It cuts like a knife, I’m told.

When your world is crashing around you. When reality crashes in on you like an avalanche of snow and boulders. You are buried beneath the heavy weight of life – when you stand to lose it all.

Personally, I’m at a place in my life where I see the option of reality. Just a glimpse of it. Everything else in my life has been an illusion. The pursuit of things – objects that are crafted by men and women – I never knew these craftsmen. And the work of their hands? All destined to perish with use. Yet they appeal to me sometimes….a lot.

I know the temptation to employ cliches when that happens…to utter phrases that reduce faith to words – words that reflect what we have been told about what it means to wear the name of Christ. And truthfully, I’ve done it too.

“I’m claiming my blessing now.”

“I’m too blessed to be distressed.”

“If you have mustard seed faith, you can move mountains. Just believe and he’ll be healed.”

Maybe there’s a grain of truth in cliches like that. But I wondered this week how helpful they are to someone who has lost it all.

A Facebook friend in Africa just lost his young wife last week. A third party told me that she was poisoned by another woman.

Do you think he should be too blessed to be distressed? Do you think he should just claim his blessing now? Will a mustard seed faith erase the horror of his wife dying and leaving his five children motherless?

No matter what we’ve been told, faith is not the absence of sorrow. Faith is not a reductionist view of pain that compels us to flippantly say, “Oh well! God’s in control!”

Rather, faith is wailing in the middle of the night – gripped by a fear and sorrow so deep that you are paralyzed by it. It is gut-wrenching and debilitating. It’s when everything in your mind and heart tells you to just give up and die but you refuse to believe the lie and turn instead to your Savior for respite.

Faith is Jesus in the Garden “Overwhelmed with sorrow to the point of death” and saying, “Nevertheless, not my will but thine be done.”

Faith is pleading with God to remove the thorn in my flesh and hearing him say, “My grace is enough for you.”

Faith is knowing that I lack the perspective to see the final outcome but trusting (in the midst of searing loss) that HE does.

Faith is the awareness that I am wholly deficient in what I know about God – being aware that he is too big for me but living out every day trusting (with a faith as small as a mustard seed) that I will one day taunt my sorrows and my tormenter.

Faith is being real and begging God to use my pain to lead me to a place of humility before him.

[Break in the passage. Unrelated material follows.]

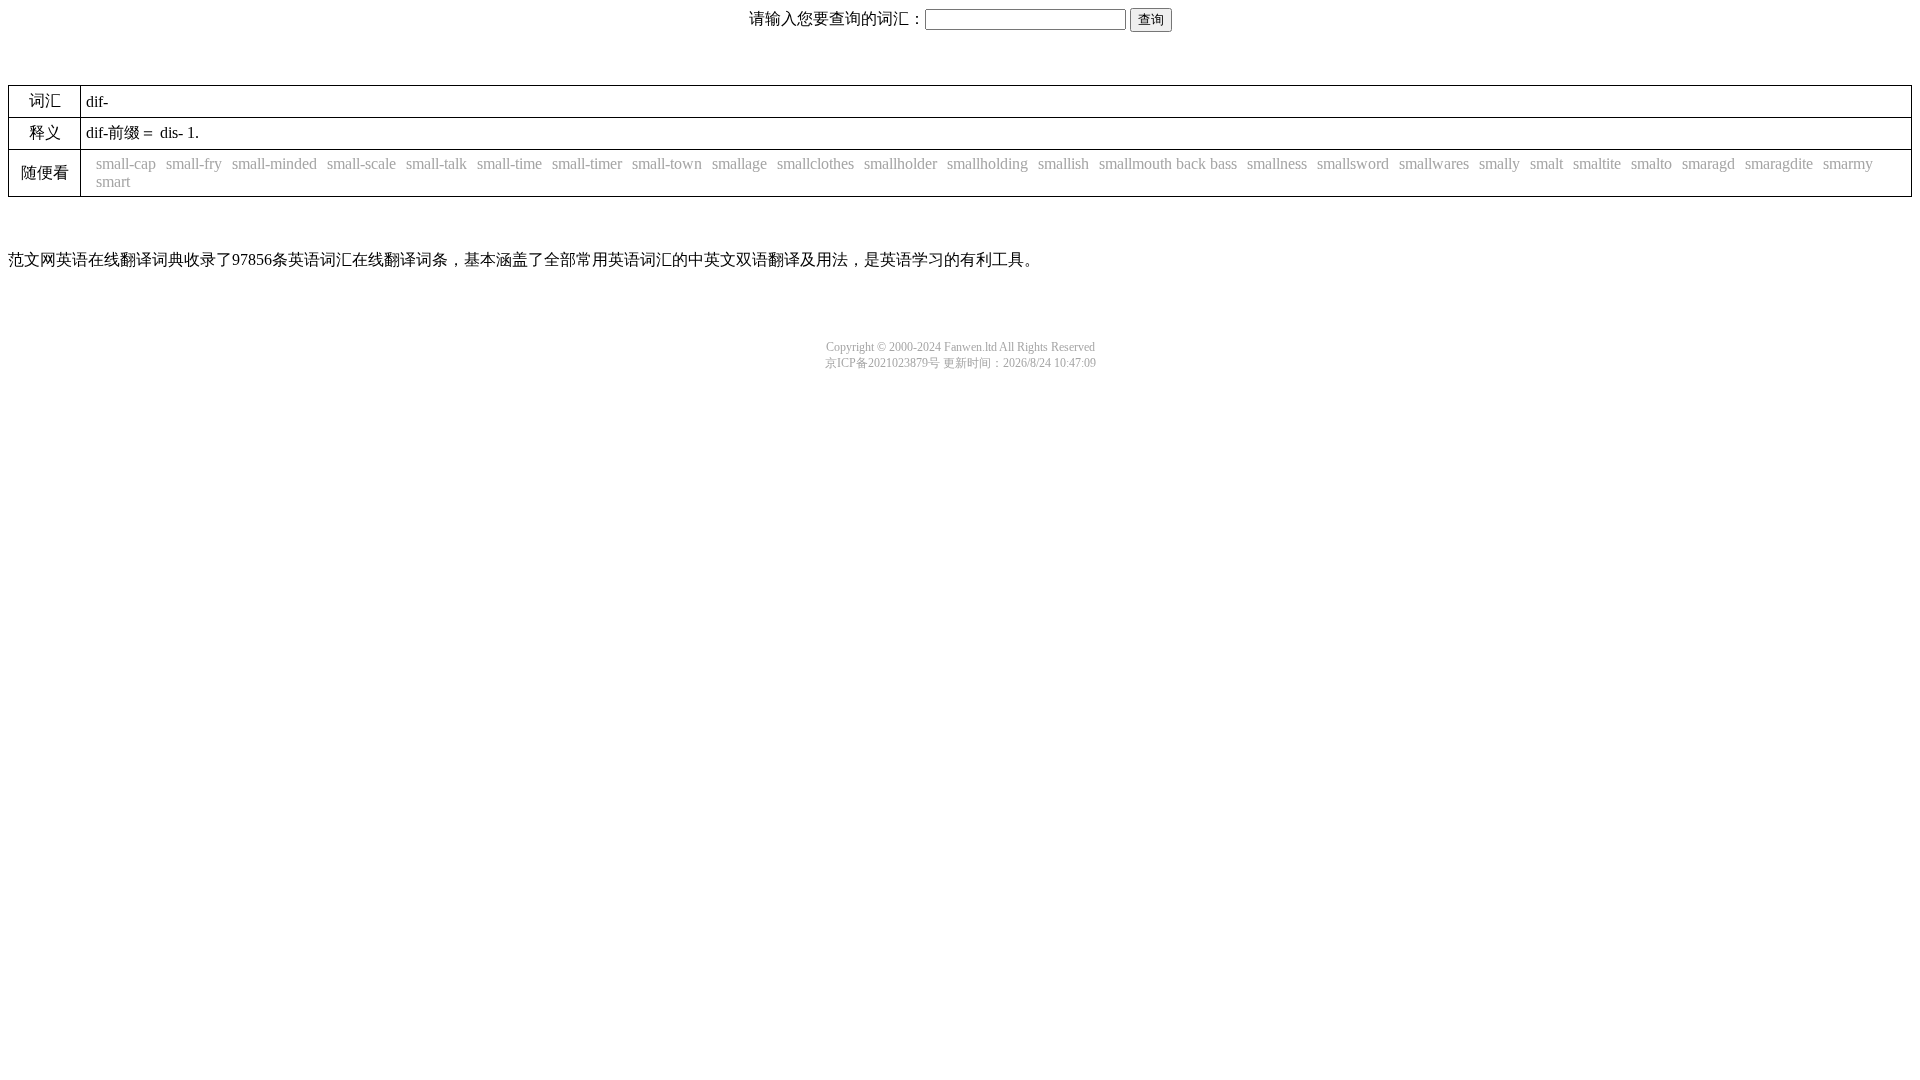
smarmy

I’m sure that there are many who are uncomfortable with this kind of insurrectionist talk because we don’t often like the prospect of contemplating this kind of loss and sorrow. But the truth is, it happens to everyone. It is reality. For everyone – there are no exceptions.

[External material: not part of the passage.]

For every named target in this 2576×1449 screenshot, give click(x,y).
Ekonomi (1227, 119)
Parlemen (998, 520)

I’m at the point where I long for reality – to abandon faith by cliche and to get real with God and others. The more I see the futility of the pursuit of temporary things (and ALL things are temporary), the more I want God. And the more I want him, the more I want to be seen by others as a deeply flawed and imperfect man who trusts a Savior who is neither flawed nor imperfect.

My benevolent Father – I plead with you to lead me to a place before your throne and before the Cross of Jesus where I empty myself of all desire to justify myself before you or others. Please let me be fully known by others as I am by you. Please destroy all pretense and any attempt to erect a facade that obscures who I really am. If I am in pain, compel me to tell it. If I am joyful, I want to tell that too. But above all else, whether in pain or ecstasy, let me give all glory and praise to you.